Afbeelding met buitenshuis, hemel, Landvoertuig, voertuig

Automatisch gegenereerde beschrijving

Deze week werd Gerard dus honderd jaar geleden geboren. In de media werd er enige aandacht aan besteed, al hield het niet echt over. In de Volkskrant hadden vier schrijvers betrekkelijk weinig over hem te melden – het ging voornamelijk over hen zelf – en op de televisie zag ik alleen Onno Blom een paar minuten langs komen voor wat algemeenheden. Biograaf Nop Maas zag ik nergens en ook Gerards levensvriend Joop Schafthuizen bleef onzichtbaar, maar wellicht heb ik die gemist. 

Reve gaf zichzelf nog veertig jaar na zijn dood, voordat hij net als een Tweede van der Helst zou worden vergeten. We hebben dus nog tot 2046. Net als fossiele brandstof zal Reve dan aan de rand staan om langzaam te fade-away-en. 

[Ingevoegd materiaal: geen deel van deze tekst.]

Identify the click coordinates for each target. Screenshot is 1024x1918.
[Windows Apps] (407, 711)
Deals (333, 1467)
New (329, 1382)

Ik denk nog vaak aan Gerard, die in mijn geheugen blijft staan met zijn volledige geboortenaam. Passages uit zijn boeken herlees ik met enige regelmaat. Vooral het eerdere werk – tot en met Nader tot U – maar bij ouder worden moet ik toegeven dat ook in latere werk nog veel te genieten valt. Die onverschrokken humor is in mijn ogen (en in mijn lendenen) niet kapot te krijgen.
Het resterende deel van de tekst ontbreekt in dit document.